Sweet cherry trees are self-sterile, so they must be planted alongside other types of cherries to pollinate each other. It can take at least 7 years for them to bear fruit when grown from seed, so get one that is already a seedling to get faster results.
8. Guava Tree
|USDA Hardiness Region||9–12|
Guava is an exotic sweet fruit that grows on shrubs and can be grown in pots. Guava trees can grow up to 20 feet in a large backyard, but they are much smaller as indoor potted plants. Guava plants thrive in soil with good drainage and full sun to produce the most flowers and fruits.
They prefer slightly warm, humid weather and don’t tolerate frosty climates or desert-like heat. Even in sunny, warm climates with occasional icy temperatures, they require protection from freezing winds. Potted guava plants can thrive outdoors on a warm patio in the summer and then be moved indoors for the cold winter.

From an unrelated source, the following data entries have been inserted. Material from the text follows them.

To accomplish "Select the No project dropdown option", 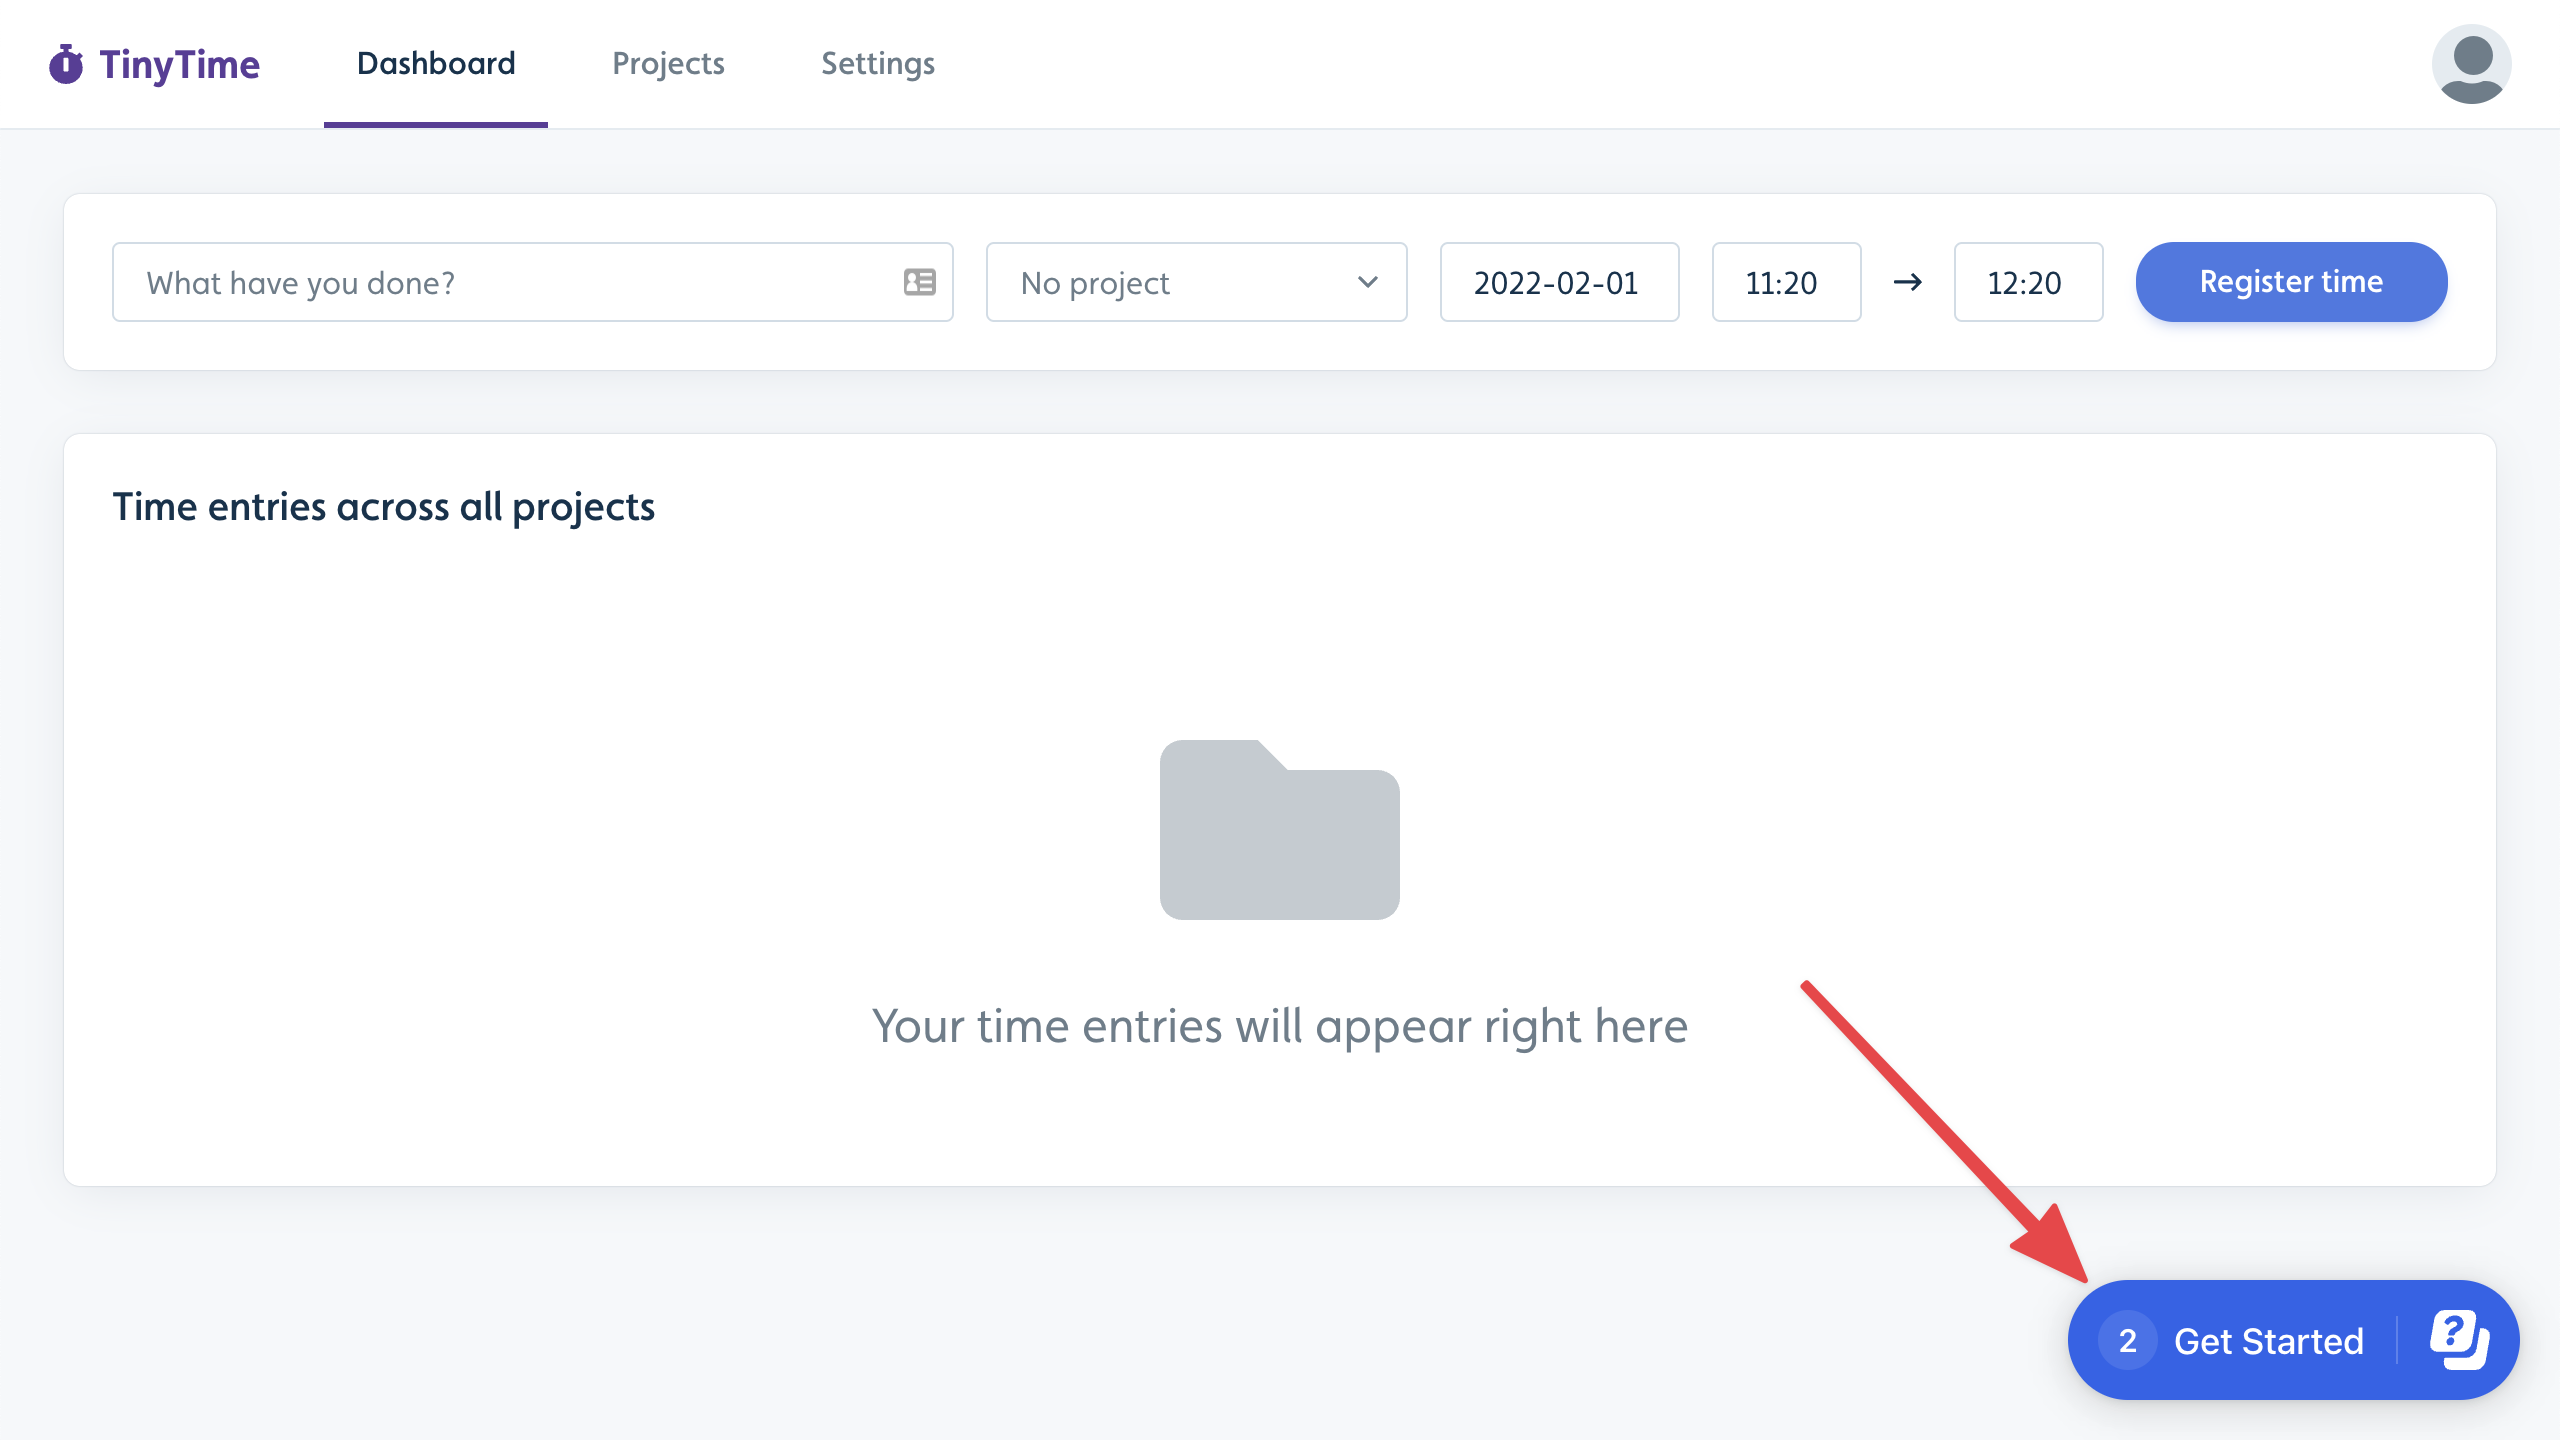I will click(1196, 281).
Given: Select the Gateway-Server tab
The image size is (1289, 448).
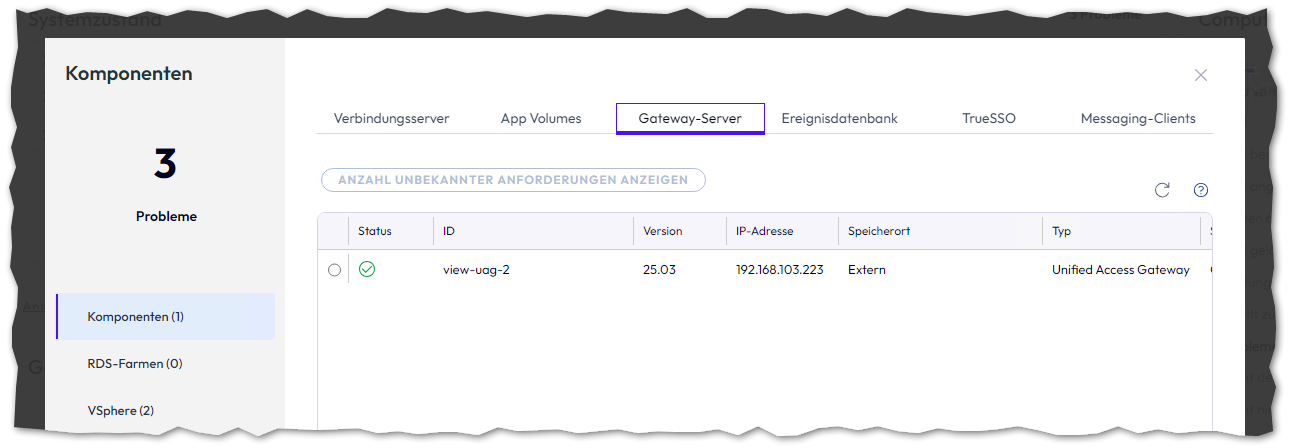Looking at the screenshot, I should 690,118.
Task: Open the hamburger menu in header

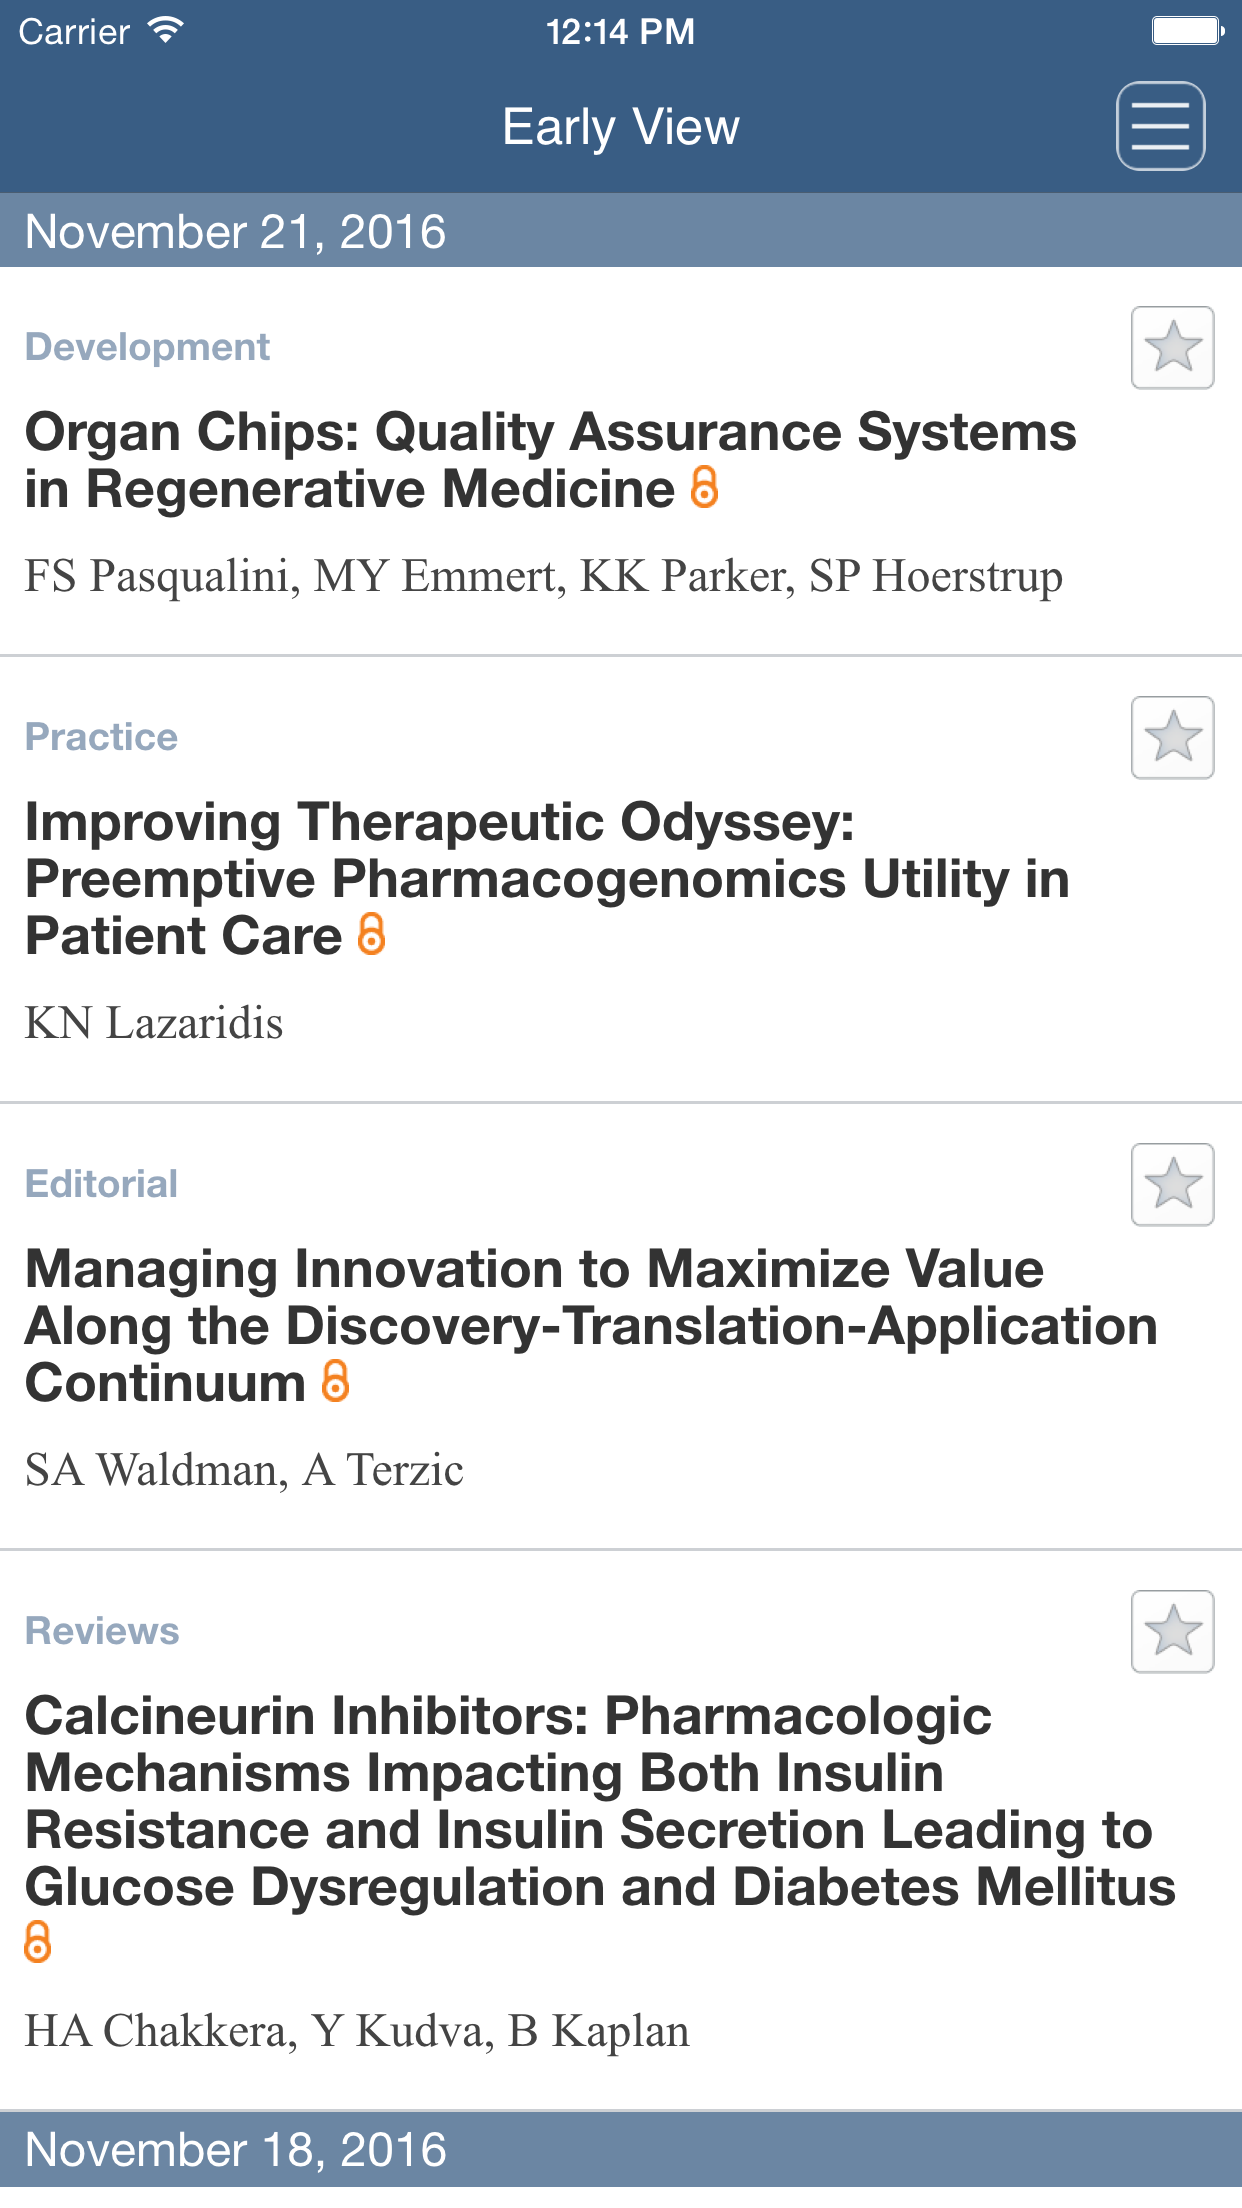Action: click(1160, 127)
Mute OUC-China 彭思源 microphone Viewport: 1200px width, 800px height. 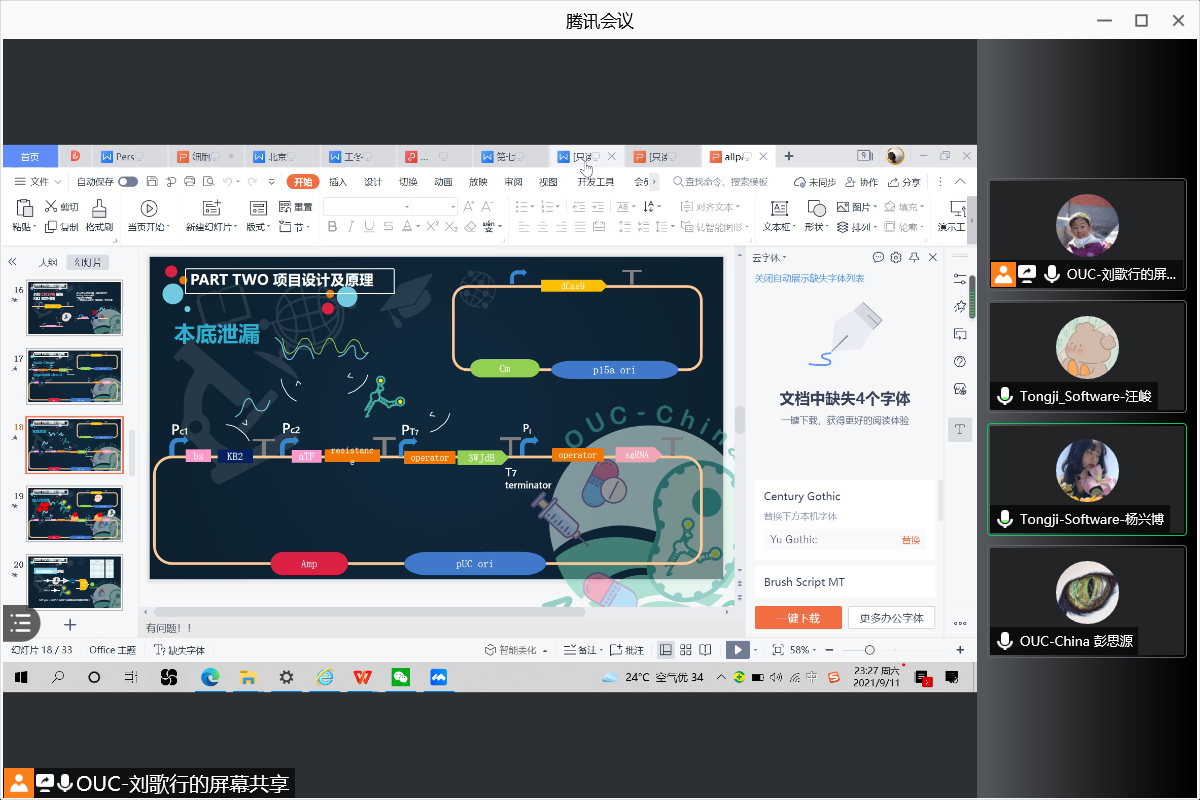pos(1005,641)
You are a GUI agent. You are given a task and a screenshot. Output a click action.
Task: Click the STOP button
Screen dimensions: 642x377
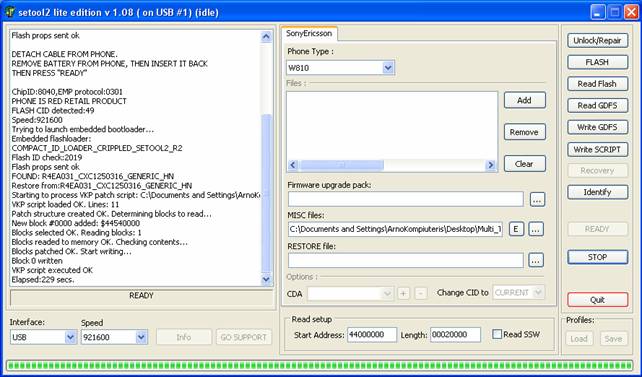[x=597, y=257]
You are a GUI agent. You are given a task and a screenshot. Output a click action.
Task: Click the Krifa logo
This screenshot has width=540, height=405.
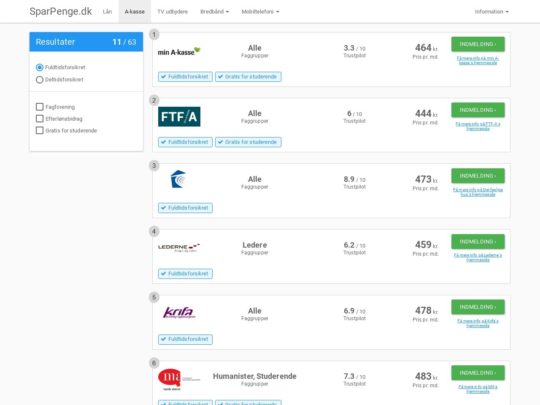click(179, 312)
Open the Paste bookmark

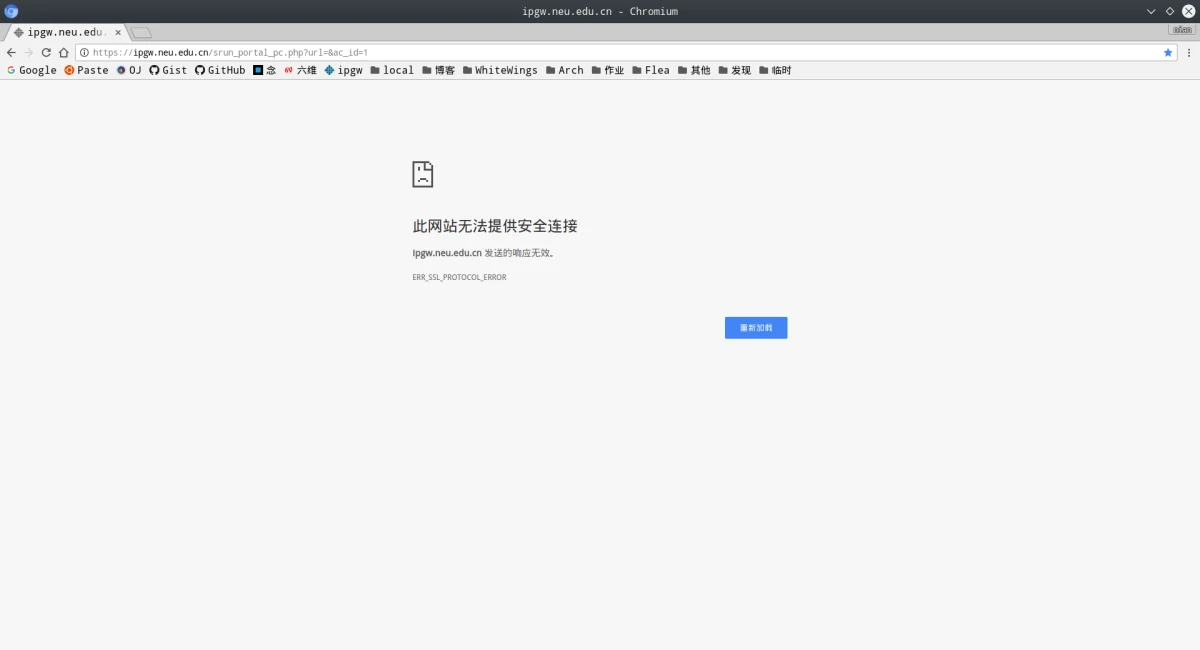[86, 70]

If you collect them from a store-bought fruit, they can be grown from seed, but if you want to see fruit quickly, an established seedling is a better option.
9. Fig Tree
|USDA Hardiness Region||8–11|
|Soil||Slightly acidic and well-draining|
Compared to other fruit trees, fig trees produce fruit quickly and are simple to grow. They prefer warm weather and often regenerate if they freeze to the ground, and growing them in a container allows you to bring them inside as the temperatures drop. They are also the simplest fruit to grow in containers because they adapt well to limited space. Figs need full sun to thrive, and when it doesn’t receive adequate sunlight, it produces fewer fig fruits.
10. Pear Tree
|USDA Hardiness Region||3–10|
There is a wide range of varieties of pear, but most of them reach up to 20 inches tall. Young pear varieties typically take 3 to 4 years to flower and bear fruit, while some types can take up to 10 years.
Asian pear trees are a good choice for a garden since they produce fruit early. Their fruit is a tasty combination of apples and pears, sometimes called papples.
They can easily grow because they don’t have too many diseases or pest problems.
If you decide to grow pears in your garden, you will need more than one for pollination.
Tips for Growing Fruit Trees in Your Garden
Don’t let the thought of growing fruit trees intimidate you. If you follow these simple tips, you will see that it’s not so hard, and you can easily create an orchard of your own.
Fruit trees can be a rewarding addition to your garden, and it doesn’t need to be an intimidating process. Choosing fruit trees that suit your climate and caring for them well will have you picking fruit for years to come. If you pick fast-growing fruit trees, you will reap the rewards sooner than you think. If you have a small yard, you can choose dwarf varieties or fruit trees, like Figs, that thrive in containers. Not only will you enjoy the fruits of your labor, but your garden will also look like paradise.